Dataset entries:
⁂

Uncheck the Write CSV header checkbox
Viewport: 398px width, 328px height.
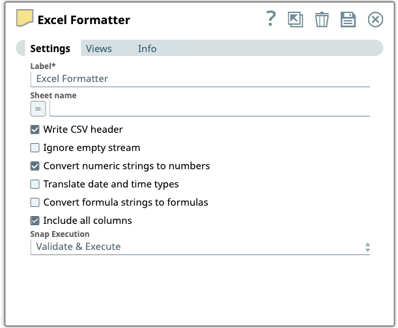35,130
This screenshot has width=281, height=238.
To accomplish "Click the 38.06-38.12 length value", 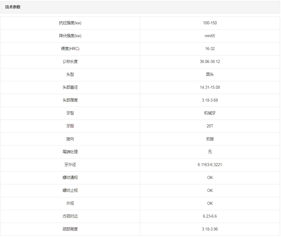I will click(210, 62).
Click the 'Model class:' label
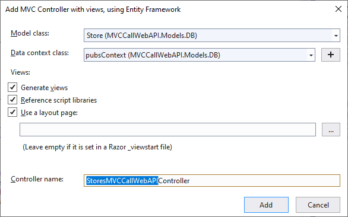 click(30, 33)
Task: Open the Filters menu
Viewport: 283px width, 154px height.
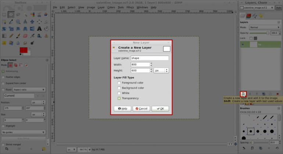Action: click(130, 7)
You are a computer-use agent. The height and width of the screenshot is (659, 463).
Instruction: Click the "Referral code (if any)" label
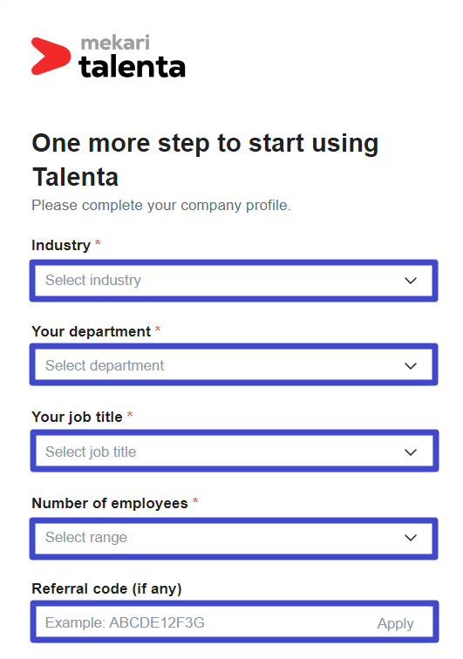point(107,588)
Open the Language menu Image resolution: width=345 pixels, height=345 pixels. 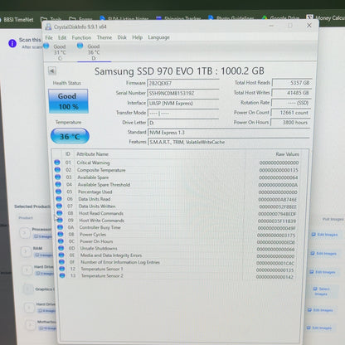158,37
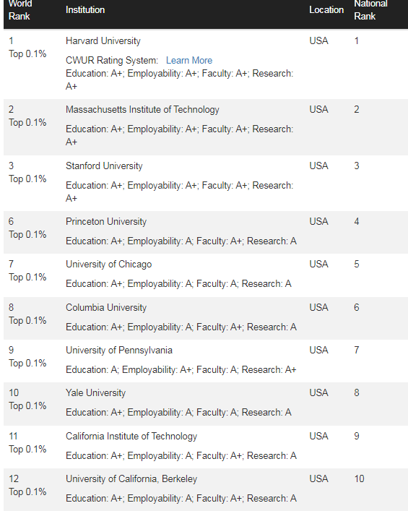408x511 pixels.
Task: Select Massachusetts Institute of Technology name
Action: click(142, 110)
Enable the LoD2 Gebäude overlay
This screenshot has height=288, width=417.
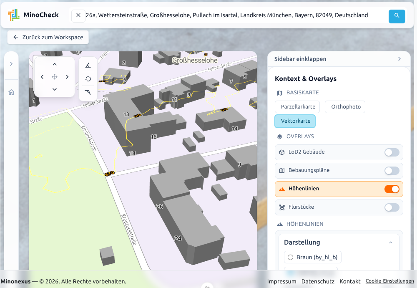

⁂

## Task description
The lines to return are those in the records above that hold the word "This".

## Written response
This screenshot has width=281, height=238.
This screenshot has height=288, width=417.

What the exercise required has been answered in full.